# [作業指示 1]
禁煙を扱った課題文で、筆者が初めて買った煙草の銘柄は何ですか。
# [作業指示 2]
禁煙を扱った課題文に出てくる施設（学校や寺院の類）を、登場順にすべて挙げてください。
# [作業指示 3]
禁煙を扱った課題文を、最後の文の後から書き継いでください。

# [課題文]
* * * * * * * * *

禁煙物語
わし人をやっつけるってこっちゃないんだけどなアッハッハ。でもさ仏は曲げられんで、たとい世間どんなことし出かしたって、
「自分はどうか。」
ということあって、答えが出ていなけりゃ、なにやってもそりゃ、おつりが来るってこと、なにさ自分が自分に向き合う、てまひまはいらんです、おまけにたったの一通り。しょうがない、また説教の練習でもやろうか、こいつが苦手で、一つには何云ったってどうもならんて気がしてるってこったか。では禁煙について。
むかしは酒を飲み煙草吸わんけりゃ、そりゃ男として一丁前じゃなかった、煙にむせんでえれえめして煙草を吸ったです。わしも高校のでもしか先生やって、どっちが生徒か先生かわからん、アッハッハのうてんぱあにできてたです、うんじゃ煙草吸おうってことになって吸った。ピース両切り買ってぱかっとやったら、それがうまかった。一服からぞっこん気に入って、灰皿を山盛りにする、生徒らわしの真似は、煙草くわえてへまって歩く格好、つまりもうどっぷりはまった。
そいつを出家するときに止めた、坊主の修行に耐えられるかというと、まるっきり自信がない、とにかく煙草だけ止めた。寺へ入って四時に起こされて、ぐわーってなもんで、鉈でぶった切られるような、学校は止めて、午前さまみたい暮らししてたし、たいていだらしがなく、だがせっかく止めた煙草を、僧堂へ行って、その年の十二月には吸っていた。
なんで吸い出したか、覚えのないのが困る。

* * * * * * * * *

(データソースの記録)
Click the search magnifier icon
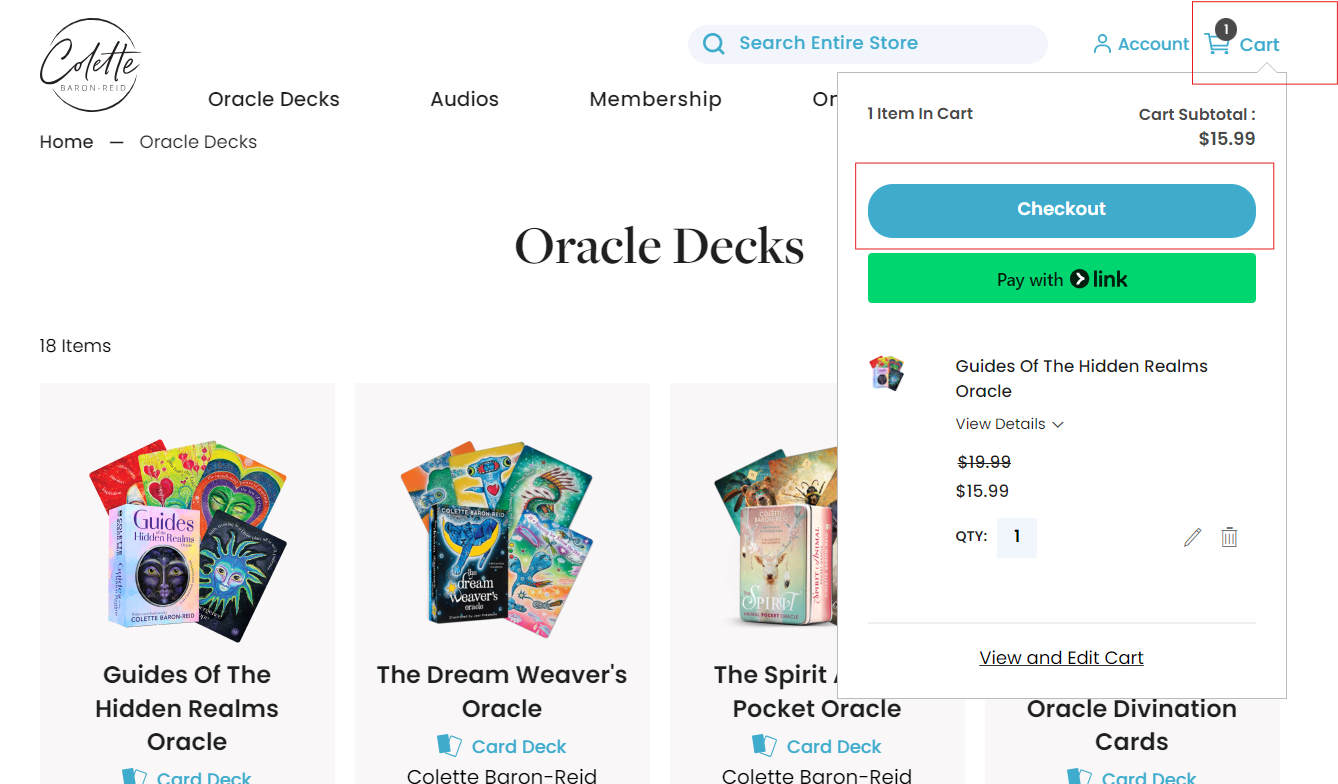The image size is (1338, 784). click(713, 44)
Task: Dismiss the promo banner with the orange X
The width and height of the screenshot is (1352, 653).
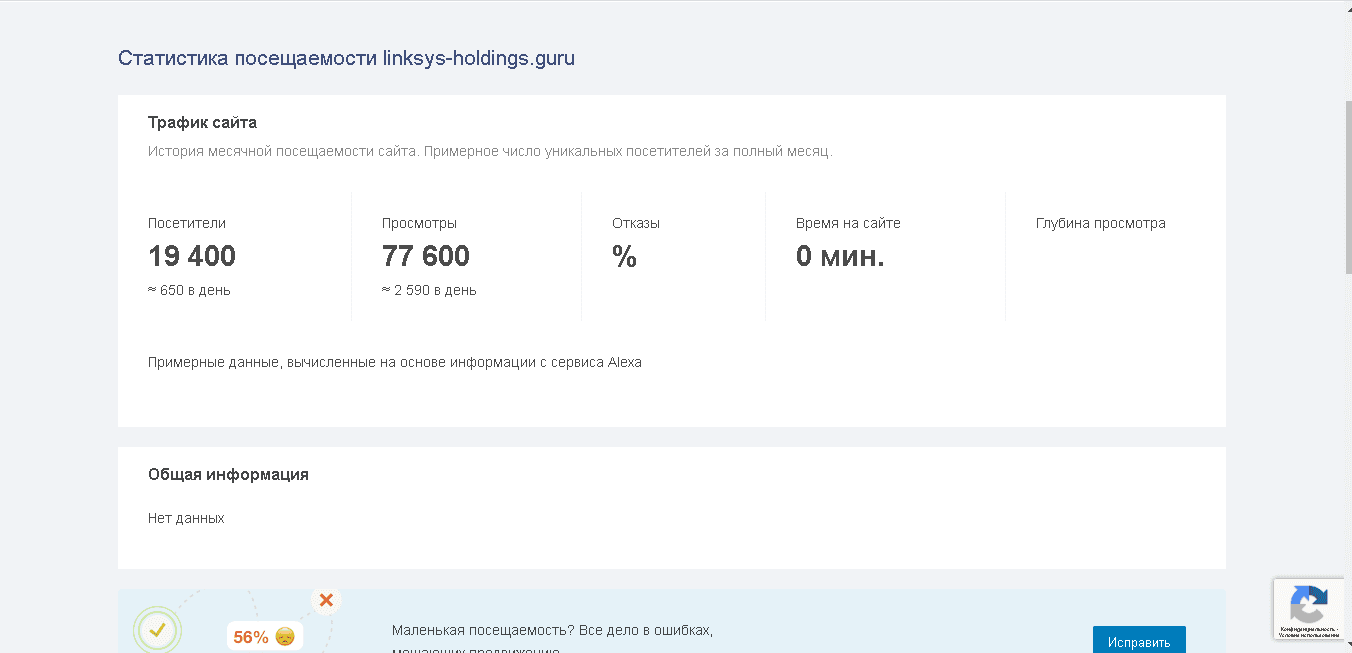Action: tap(326, 600)
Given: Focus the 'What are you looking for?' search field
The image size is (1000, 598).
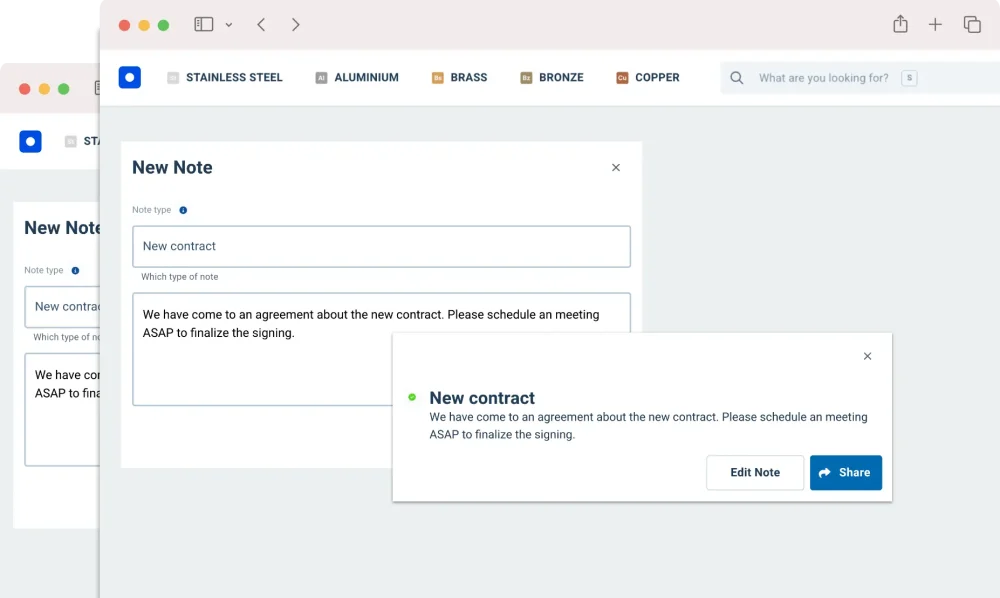Looking at the screenshot, I should click(x=823, y=78).
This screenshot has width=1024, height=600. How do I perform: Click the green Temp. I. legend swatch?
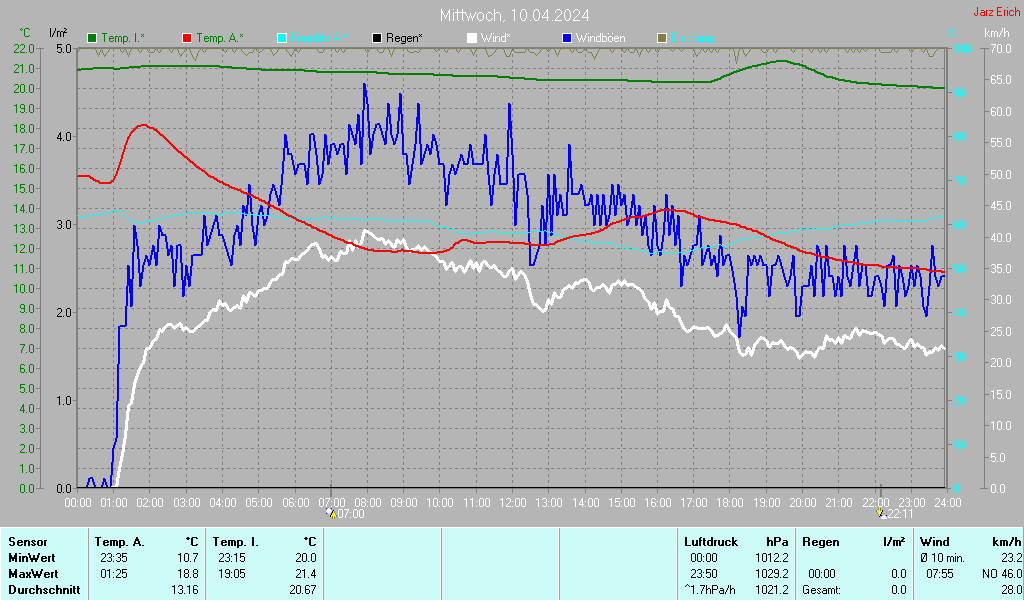pos(92,38)
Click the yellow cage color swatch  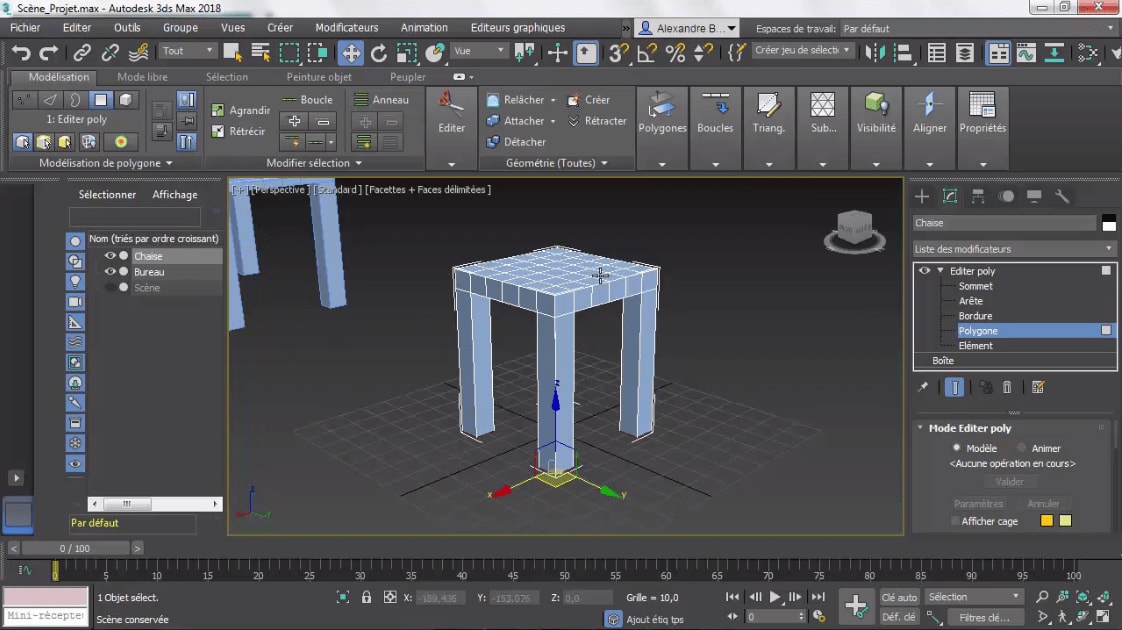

* * * * * * * * *

# [解答出力 1]
ピース両切りです。

# [解答出力 2]
高校、寺、学校、僧堂

# [解答出力 3]
一服めは馬糞でも食ってるような、げえってぐらいまずい、ところが二服めがうまい、天国てなもんで、そうしたらもう止まらない。
次はお寺の資格を取るために本山へ行った、本山じゃ吸えなかろうって止めた、四六時中自分のひまってない本山の、すっかり止まっていたら、
「おっほう、がんばっとるなあ。」
と役寮がいう、わしの部屋へ来い、ゆっくり休め、けつから煙出るほど吸わしてやっからといって、そりゃもう親切、断るわけにはいかん、とうとうまた吸った。
そのあと二度ばかり止めた、たんびに止めるのがきつくなる、吸うのが強くなるのだ、ヘビースモーカーからチェーンスモーカーへ、初めは一週間でふっ切れたが、次第一カ月三月もやもや、一年たってまた吸うっていうので、なんともこりゃどうもならん。
とうとう止めて七年になるが、アッハッハふらっと吸いたくもなるが止めとこう、煙草吸いは今は肩身が狭い、市民権が得られんような。みんな税金の、第一えらく高価になった。
なんで止めたかというと、振り出しはモサドの教官という、殺人空手の羽賀のおっさんがいて、けっこう有名人なが、ニュージイランドへ連れて行ってくれる、
「ぽい捨て罰金30万円、野糞垂れてもだ、いいかホームステイするんだ、煙草吸いのいた家は高く売れねえ、レンタカーだってそりゃいい車借りられん。」
その他十把一からげ云って脅された。止めた。旅のあいだはさほどでなかったが、あと半年ももやもやしていた。
わしは止めるったら止めた、苦労もするんだけど、だもんでまた吸い出す。いやもう年だで止めたっきりが、わしの禁煙法は、煙草を止めるには、
「止める。」
とそれっきり、ほかの理由は一切付けないんです。いや健康のためとか、ゼニがねえとか、衣穴だらけとか、世のため人のため、子供にどうのとかやらないんです。
ちらとも理屈つけるとたいていそれでおしまいです。
そりゃ止める理由には吸ってもいい理由が必ずくっつく。裏腹なんです。
アッハッハ人間の理屈ってまあそうできてるです。いかようにも理由くっつけて、戦争だ平和だ、たといなにするったって、おれはいいんだいいことしいのです、みっともないですよ。ブッシュの馬鹿もっての外だ反対行進など、キムジョンイルど阿呆め、人間ならだれしも座り込みって思うけれども、それちょっと違うんですよ、どうかなぜちがうかってこと考えて下さい。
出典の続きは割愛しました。